Why should we care about the ethical values of post-modern society? Inasmuch as some values are compatible, and make sense in our current context, then I'm all for them. We should be, after all, like "a man that is a householder, who bringeth forth out of his treasure new things and old." But if they conflict and we side with them over anything essential to the Christian tradition, if these novelties are at the center of our identity or conscience, then Christ is not. And if Christ is not, we're going straight to Hell. The writing is on the wall.

5 comments:

Stohn said...

Great post! I discovered this blog last week, and I have been enjoying your thoughts on things.

FrGregACCA said...

See my comment on Arturo's post and the following on my own blog:

http://vagantepriest.blogspot.com/2011/02/progressive-dynamic-tradition-part-ii.html

Marco da Vinha said...

I sometimes wonder what is lacking in us.
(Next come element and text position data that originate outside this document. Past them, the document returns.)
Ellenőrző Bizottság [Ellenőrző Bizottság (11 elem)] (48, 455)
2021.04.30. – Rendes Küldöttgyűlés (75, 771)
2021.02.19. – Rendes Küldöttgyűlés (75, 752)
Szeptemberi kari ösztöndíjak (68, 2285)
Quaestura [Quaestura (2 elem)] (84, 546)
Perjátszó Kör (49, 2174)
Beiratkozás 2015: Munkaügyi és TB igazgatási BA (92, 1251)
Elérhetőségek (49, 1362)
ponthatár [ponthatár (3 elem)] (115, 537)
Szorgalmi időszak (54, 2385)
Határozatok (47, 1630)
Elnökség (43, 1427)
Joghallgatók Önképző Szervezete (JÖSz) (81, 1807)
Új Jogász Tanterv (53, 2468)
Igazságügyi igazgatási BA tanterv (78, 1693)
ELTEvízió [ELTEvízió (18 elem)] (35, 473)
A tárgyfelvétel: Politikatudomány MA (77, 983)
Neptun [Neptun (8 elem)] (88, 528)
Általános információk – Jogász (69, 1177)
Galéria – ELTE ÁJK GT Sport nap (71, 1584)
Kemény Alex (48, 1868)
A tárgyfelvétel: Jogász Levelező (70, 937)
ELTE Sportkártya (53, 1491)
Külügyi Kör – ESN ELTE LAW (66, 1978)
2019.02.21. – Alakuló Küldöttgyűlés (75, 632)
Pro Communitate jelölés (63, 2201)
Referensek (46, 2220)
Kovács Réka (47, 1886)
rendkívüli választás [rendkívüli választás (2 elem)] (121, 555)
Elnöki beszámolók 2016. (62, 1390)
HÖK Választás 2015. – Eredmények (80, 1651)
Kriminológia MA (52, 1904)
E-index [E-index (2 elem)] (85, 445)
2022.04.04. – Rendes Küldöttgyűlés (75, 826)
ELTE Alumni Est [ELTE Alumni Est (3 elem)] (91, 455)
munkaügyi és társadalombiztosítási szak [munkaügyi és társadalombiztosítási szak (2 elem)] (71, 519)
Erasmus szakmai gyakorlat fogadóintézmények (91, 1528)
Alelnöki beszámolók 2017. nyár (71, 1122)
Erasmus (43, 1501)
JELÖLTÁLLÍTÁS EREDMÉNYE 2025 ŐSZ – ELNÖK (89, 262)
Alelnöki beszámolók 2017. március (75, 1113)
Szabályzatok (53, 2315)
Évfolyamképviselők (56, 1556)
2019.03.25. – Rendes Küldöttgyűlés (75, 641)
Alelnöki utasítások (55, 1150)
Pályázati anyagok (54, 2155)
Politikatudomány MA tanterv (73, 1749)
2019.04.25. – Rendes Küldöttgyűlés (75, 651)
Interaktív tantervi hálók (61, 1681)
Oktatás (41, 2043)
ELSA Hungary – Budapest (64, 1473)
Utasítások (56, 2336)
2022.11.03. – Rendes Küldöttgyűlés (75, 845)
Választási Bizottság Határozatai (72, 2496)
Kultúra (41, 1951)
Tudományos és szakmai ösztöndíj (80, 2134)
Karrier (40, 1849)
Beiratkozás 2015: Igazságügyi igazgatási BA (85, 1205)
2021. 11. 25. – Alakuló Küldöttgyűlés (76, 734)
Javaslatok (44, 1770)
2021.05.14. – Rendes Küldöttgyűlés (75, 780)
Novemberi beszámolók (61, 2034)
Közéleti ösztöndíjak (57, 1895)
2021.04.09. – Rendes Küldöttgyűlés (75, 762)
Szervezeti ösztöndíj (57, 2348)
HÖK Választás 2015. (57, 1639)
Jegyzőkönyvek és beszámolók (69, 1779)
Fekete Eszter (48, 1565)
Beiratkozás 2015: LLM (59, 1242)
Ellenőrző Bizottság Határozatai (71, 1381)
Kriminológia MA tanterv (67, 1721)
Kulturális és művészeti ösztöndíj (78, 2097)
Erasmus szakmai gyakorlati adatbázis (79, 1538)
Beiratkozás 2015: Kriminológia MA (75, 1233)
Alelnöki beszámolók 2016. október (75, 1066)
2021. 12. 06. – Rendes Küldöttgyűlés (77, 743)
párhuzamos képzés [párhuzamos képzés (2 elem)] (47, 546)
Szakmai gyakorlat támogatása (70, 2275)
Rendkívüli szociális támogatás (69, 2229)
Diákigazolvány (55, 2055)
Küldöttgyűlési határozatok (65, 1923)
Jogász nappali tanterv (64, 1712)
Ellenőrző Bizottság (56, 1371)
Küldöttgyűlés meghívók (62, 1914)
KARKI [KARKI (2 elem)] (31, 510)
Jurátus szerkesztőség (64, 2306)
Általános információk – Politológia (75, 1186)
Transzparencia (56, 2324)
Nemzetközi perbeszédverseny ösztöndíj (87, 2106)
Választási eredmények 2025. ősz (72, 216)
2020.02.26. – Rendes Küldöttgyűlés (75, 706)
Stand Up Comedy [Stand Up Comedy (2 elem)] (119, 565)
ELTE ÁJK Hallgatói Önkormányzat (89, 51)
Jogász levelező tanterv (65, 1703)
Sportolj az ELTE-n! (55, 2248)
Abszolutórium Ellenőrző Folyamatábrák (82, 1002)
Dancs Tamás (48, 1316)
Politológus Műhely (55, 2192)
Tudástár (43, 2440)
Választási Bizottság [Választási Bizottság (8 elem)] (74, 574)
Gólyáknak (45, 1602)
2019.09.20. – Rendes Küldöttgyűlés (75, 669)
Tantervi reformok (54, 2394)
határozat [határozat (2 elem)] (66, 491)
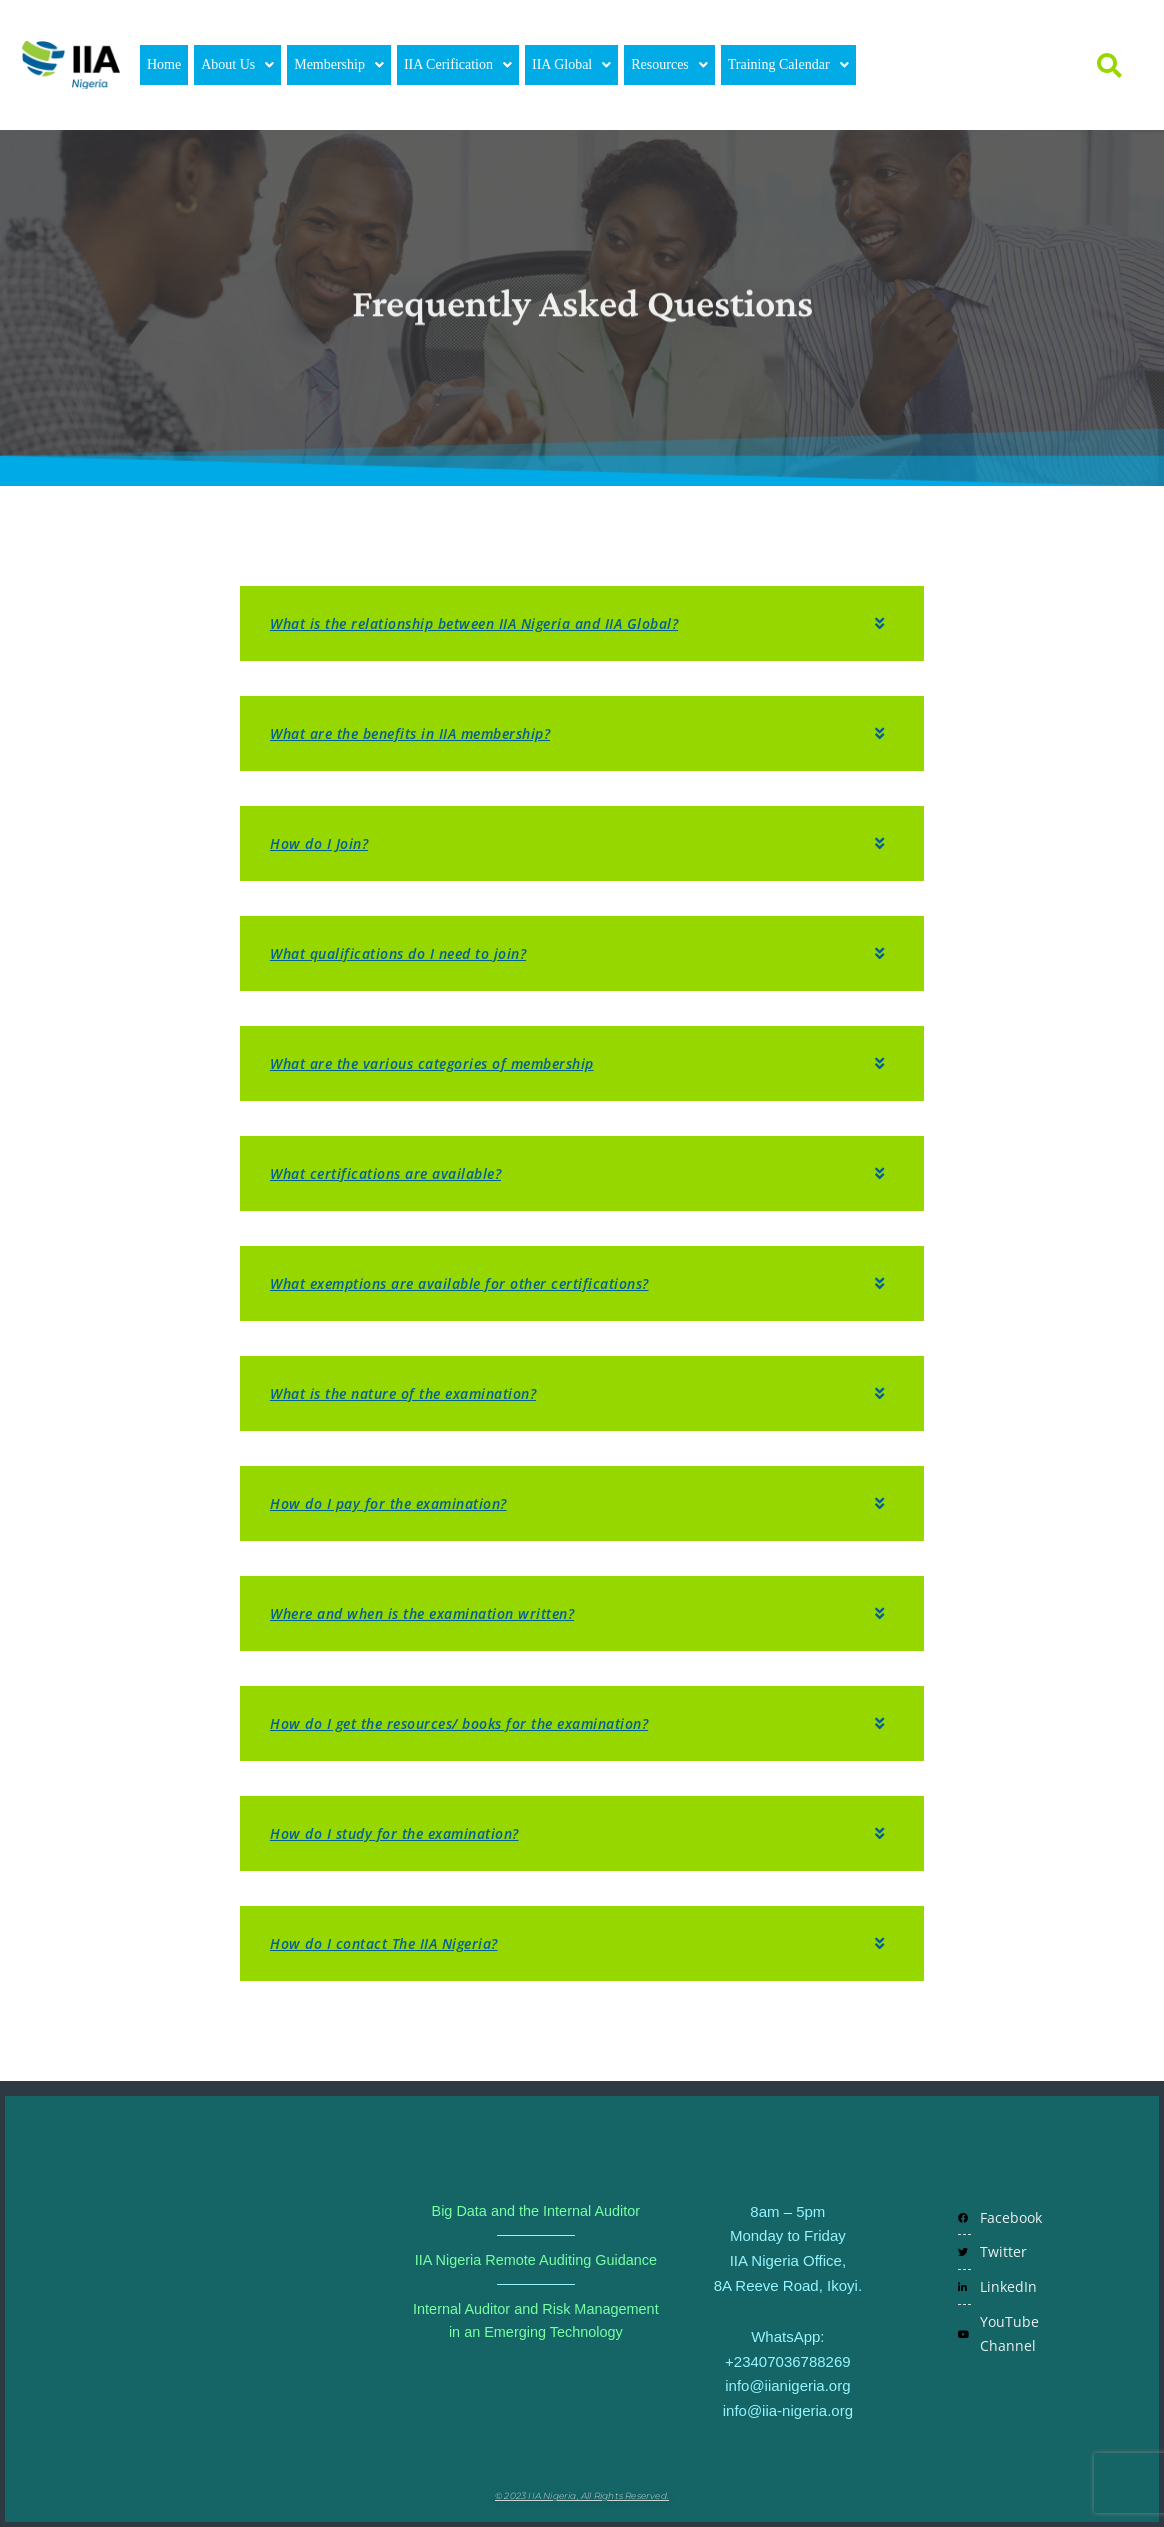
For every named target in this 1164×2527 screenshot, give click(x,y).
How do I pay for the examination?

People used to kill because of things like "two fingers or three". Do we really know better now? If so, what was wrong with those folks back then?

A Sinner said...

Well, though I respect in some sense that sort of detailed-traditionalism of the Old Believers...the two-or-three fingers thing was really a highly political battle, I get the sense, about conservatism, Hellenization, etc.

Though, perhaps the reason that people used to care so much about religion (and still do about a few issues today) is because it used to be utterly entwined with the politics of the day. Which isn't necessarily "ideal" at all, as if the Kingdom of God could be realized on earth.

As Christ said, IF His kingdom were of this world, THEN His attendants would be "fighting" for Him. As it is...it's not, or at least isn't supposed to be, a worldly kingdom, so maybe we're not supposed to "fight for Him" in that sense.

Marco da Vinha said...

I notice in dealing with these matters that to not a few people, religion is just an add-on to their ideology/political view.